# Information:
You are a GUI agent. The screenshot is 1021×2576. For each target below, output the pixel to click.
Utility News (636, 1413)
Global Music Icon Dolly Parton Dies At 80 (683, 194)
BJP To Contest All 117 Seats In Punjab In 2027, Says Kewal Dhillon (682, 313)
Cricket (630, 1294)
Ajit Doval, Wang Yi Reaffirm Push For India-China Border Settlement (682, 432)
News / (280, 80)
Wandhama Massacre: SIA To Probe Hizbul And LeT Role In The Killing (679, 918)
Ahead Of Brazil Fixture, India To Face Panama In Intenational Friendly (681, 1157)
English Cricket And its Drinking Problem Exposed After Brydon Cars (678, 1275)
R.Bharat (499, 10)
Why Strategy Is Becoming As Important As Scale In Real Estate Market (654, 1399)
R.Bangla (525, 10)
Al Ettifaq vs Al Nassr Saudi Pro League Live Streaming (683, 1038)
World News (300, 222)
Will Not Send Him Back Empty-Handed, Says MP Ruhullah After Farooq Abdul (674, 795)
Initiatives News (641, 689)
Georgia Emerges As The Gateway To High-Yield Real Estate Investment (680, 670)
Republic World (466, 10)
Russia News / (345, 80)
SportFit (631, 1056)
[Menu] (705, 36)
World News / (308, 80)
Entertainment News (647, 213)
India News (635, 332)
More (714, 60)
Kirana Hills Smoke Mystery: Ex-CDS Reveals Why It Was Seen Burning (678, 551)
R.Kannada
---
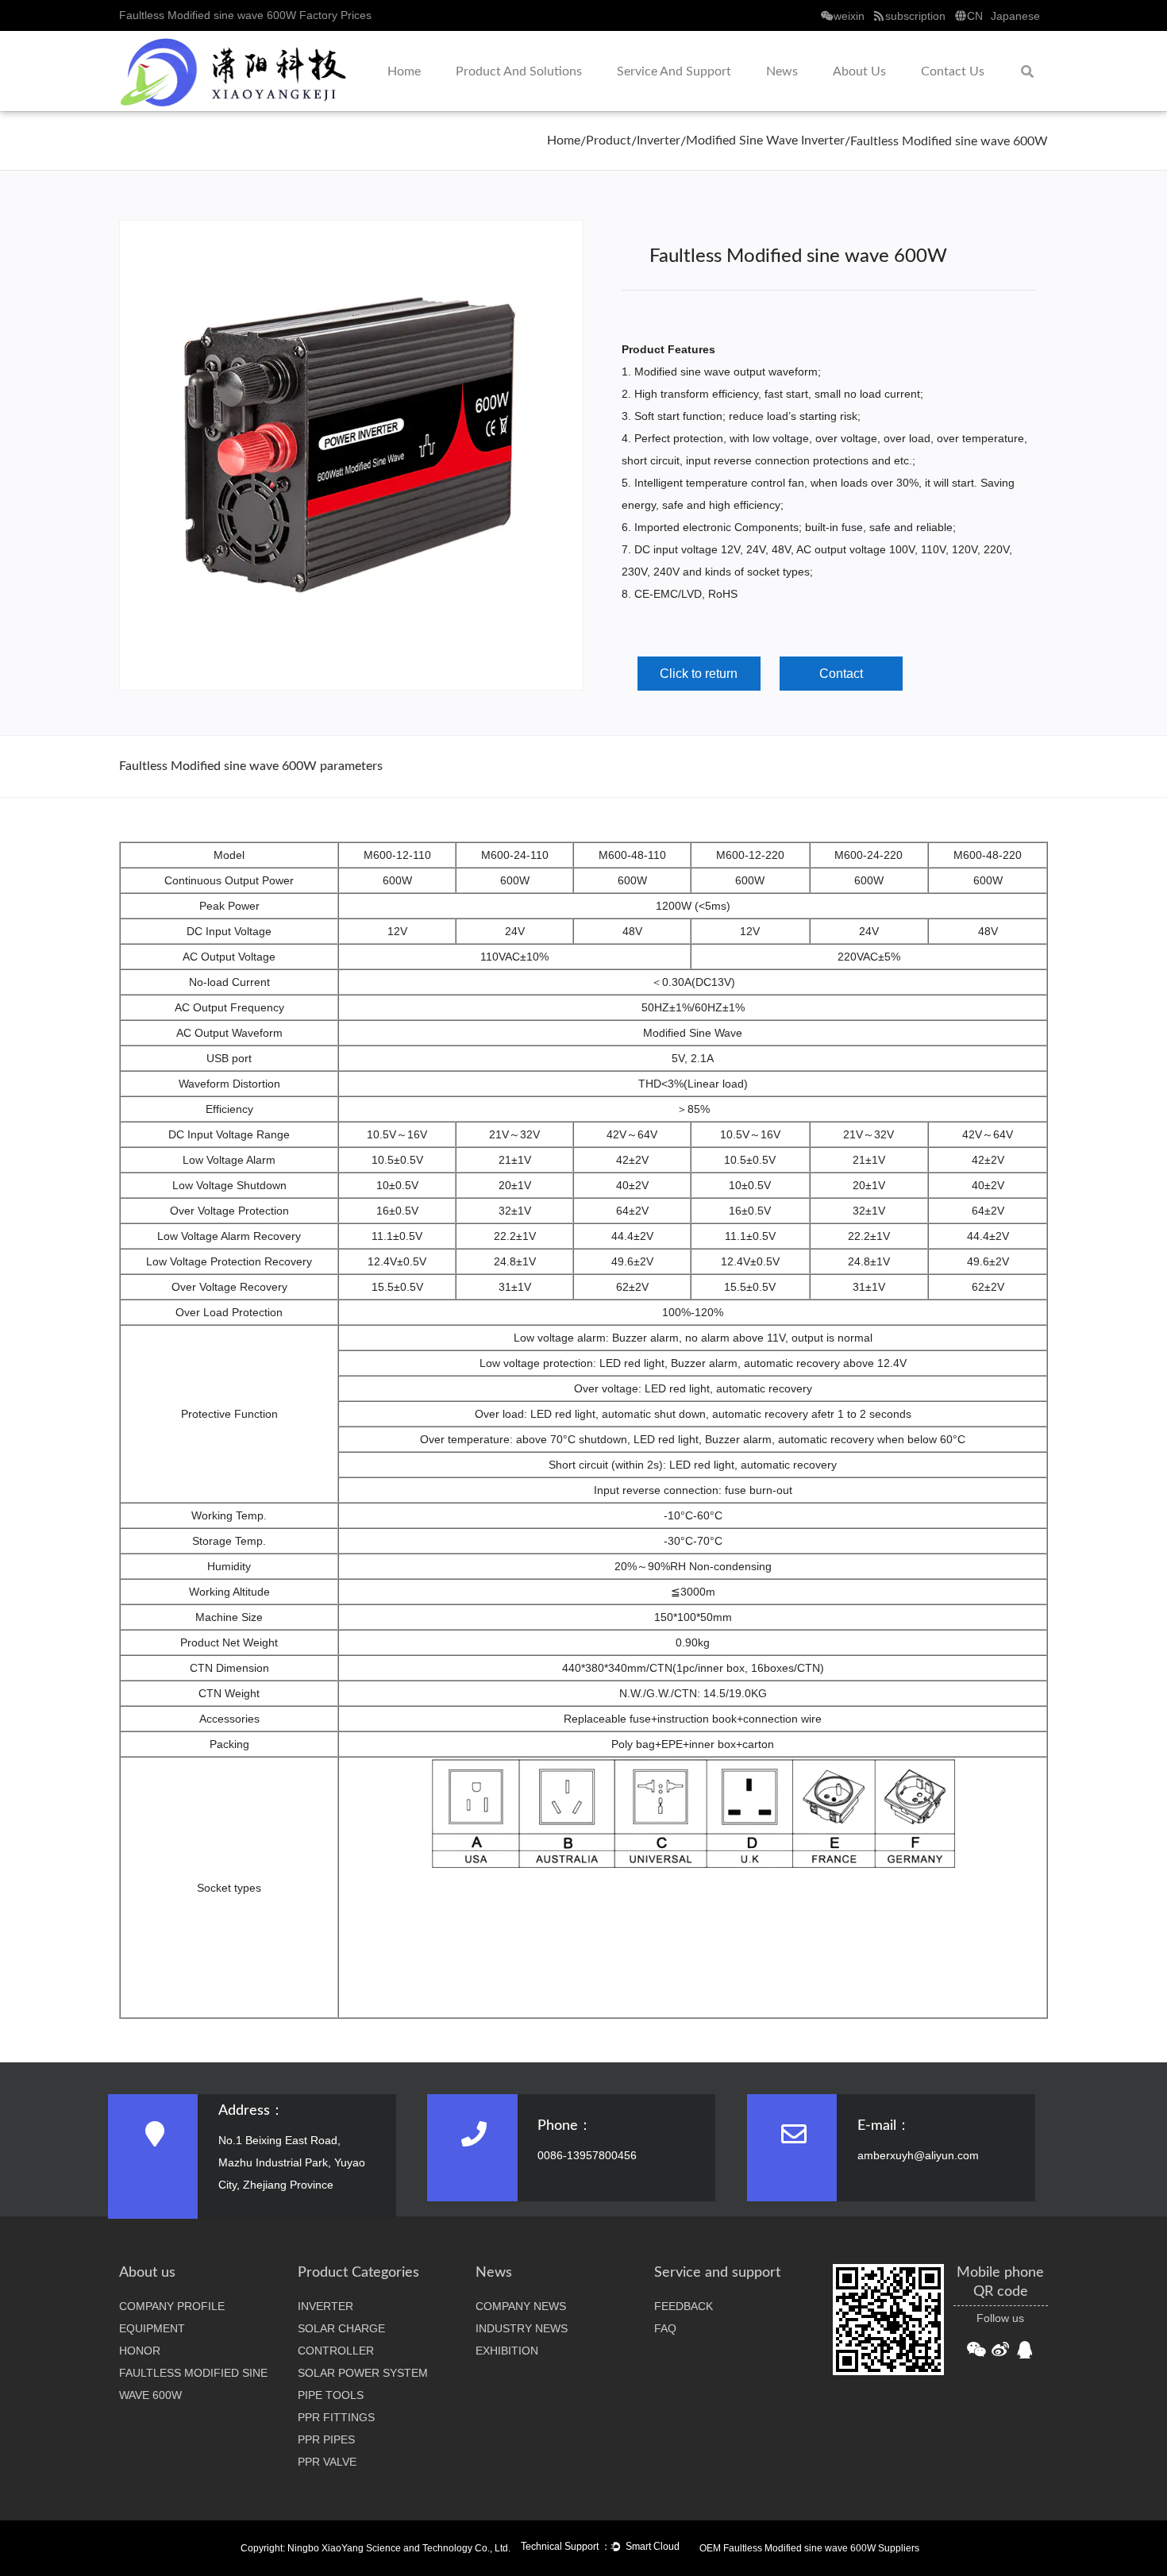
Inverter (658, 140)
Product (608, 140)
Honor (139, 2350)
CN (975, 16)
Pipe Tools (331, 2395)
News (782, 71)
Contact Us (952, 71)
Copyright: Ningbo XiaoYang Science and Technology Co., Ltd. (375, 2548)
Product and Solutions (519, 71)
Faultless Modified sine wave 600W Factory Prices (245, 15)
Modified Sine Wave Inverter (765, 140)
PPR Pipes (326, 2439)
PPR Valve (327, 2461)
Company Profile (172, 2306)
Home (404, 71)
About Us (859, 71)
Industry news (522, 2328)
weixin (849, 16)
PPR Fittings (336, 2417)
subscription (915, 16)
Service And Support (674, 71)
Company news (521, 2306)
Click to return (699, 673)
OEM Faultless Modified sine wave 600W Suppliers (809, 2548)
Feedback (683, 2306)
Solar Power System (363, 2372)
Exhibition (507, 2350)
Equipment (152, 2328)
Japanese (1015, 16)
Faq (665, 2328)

# Directions:
Copy whichever lines in the listing above contain the word "Says".

# Solution to the exercise:
BJP To Contest All 117 Seats In Punjab In 2027, Says Kewal Dhillon (682, 313)
Will Not Send Him Back Empty-Handed, Says MP Ruhullah After Farooq Abdul (674, 795)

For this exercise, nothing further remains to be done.